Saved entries
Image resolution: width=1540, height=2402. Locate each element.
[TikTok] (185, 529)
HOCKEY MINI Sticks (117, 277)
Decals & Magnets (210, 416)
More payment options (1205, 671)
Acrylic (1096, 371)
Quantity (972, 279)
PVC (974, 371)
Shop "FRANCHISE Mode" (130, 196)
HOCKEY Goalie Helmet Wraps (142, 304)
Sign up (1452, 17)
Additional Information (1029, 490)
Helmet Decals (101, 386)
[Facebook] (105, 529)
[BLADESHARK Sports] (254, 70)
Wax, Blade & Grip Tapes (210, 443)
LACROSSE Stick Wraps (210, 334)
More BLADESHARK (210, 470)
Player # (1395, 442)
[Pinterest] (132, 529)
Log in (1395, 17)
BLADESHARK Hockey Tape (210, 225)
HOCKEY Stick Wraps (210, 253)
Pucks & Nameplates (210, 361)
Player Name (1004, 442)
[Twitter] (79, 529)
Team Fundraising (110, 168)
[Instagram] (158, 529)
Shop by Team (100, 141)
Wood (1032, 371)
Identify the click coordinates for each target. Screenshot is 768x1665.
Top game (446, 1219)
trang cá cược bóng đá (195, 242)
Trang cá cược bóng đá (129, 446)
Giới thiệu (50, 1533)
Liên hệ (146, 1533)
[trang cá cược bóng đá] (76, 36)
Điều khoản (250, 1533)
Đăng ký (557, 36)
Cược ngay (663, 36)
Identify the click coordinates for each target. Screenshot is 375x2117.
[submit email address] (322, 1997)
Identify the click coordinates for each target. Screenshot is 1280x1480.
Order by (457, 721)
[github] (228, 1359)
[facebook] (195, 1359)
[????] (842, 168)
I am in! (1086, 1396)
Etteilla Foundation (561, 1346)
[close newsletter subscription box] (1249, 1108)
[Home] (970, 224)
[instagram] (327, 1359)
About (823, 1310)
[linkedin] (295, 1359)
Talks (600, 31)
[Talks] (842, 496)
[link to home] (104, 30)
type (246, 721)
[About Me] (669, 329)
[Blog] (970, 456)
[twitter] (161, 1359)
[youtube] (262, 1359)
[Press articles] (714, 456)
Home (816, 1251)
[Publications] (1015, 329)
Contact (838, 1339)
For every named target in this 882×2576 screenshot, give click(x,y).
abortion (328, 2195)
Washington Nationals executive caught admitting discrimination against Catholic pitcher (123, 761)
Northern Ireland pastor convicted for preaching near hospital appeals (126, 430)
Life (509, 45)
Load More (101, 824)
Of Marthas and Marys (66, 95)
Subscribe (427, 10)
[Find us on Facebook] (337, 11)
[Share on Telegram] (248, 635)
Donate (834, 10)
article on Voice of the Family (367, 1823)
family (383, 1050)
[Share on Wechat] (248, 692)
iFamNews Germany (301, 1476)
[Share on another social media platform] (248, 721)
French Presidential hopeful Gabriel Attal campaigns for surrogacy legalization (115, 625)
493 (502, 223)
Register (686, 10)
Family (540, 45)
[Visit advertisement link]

Exercise brief
Your answer should be the records above, set down exactly.

Answer for the task
Image resolution: width=1540, height=2402. Locate each element.
[TikTok] (185, 529)
HOCKEY MINI Sticks (117, 277)
Decals & Magnets (210, 416)
More payment options (1205, 671)
Acrylic (1096, 371)
Quantity (972, 279)
PVC (974, 371)
Shop "FRANCHISE Mode" (130, 196)
HOCKEY Goalie Helmet Wraps (142, 304)
Sign up (1452, 17)
Additional Information (1029, 490)
Helmet Decals (101, 386)
[Facebook] (105, 529)
[BLADESHARK Sports] (254, 70)
Wax, Blade & Grip Tapes (210, 443)
LACROSSE Stick Wraps (210, 334)
More BLADESHARK (210, 470)
Player # (1395, 442)
[Pinterest] (132, 529)
Log in (1395, 17)
BLADESHARK Hockey Tape (210, 225)
HOCKEY Stick Wraps (210, 253)
Pucks & Nameplates (210, 361)
Player Name (1004, 442)
[Twitter] (79, 529)
Team Fundraising (110, 168)
[Instagram] (158, 529)
Shop by Team (100, 141)
Wood (1032, 371)
Identify the click coordinates for each target. Screenshot is 768x1665.
Top game (446, 1219)
trang cá cược bóng đá (195, 242)
Trang cá cược bóng đá (129, 446)
Giới thiệu (50, 1533)
Liên hệ (146, 1533)
[trang cá cược bóng đá] (76, 36)
Điều khoản (250, 1533)
Đăng ký (557, 36)
Cược ngay (663, 36)
Identify the click coordinates for each target. Screenshot is 375x2117.
[submit email address] (322, 1997)
Identify the click coordinates for each target. Screenshot is 1280x1480.
Order by (457, 721)
[github] (228, 1359)
[facebook] (195, 1359)
[????] (842, 168)
I am in! (1086, 1396)
Etteilla Foundation (561, 1346)
[close newsletter subscription box] (1249, 1108)
[Home] (970, 224)
[instagram] (327, 1359)
About (823, 1310)
[linkedin] (295, 1359)
Talks (600, 31)
[Talks] (842, 496)
[link to home] (104, 30)
type (246, 721)
[About Me] (669, 329)
[Blog] (970, 456)
[twitter] (161, 1359)
[youtube] (262, 1359)
[Press articles] (714, 456)
Home (816, 1251)
[Publications] (1015, 329)
Contact (838, 1339)
For every named target in this 882×2576 screenshot, give click(x,y).
abortion (328, 2195)
Washington Nationals executive caught admitting discrimination against Catholic pitcher (123, 761)
Northern Ireland pastor convicted for preaching near hospital appeals (126, 430)
Life (509, 45)
Load More (101, 824)
Of Marthas and Marys (66, 95)
Subscribe (427, 10)
[Find us on Facebook] (337, 11)
[Share on Telegram] (248, 635)
Donate (834, 10)
article on Voice of the Family (367, 1823)
family (383, 1050)
[Share on Wechat] (248, 692)
iFamNews Germany (301, 1476)
[Share on another social media platform] (248, 721)
French Presidential hopeful Gabriel Attal campaigns for surrogacy legalization (115, 625)
493 (502, 223)
Register (686, 10)
Family (540, 45)
[Visit advertisement link]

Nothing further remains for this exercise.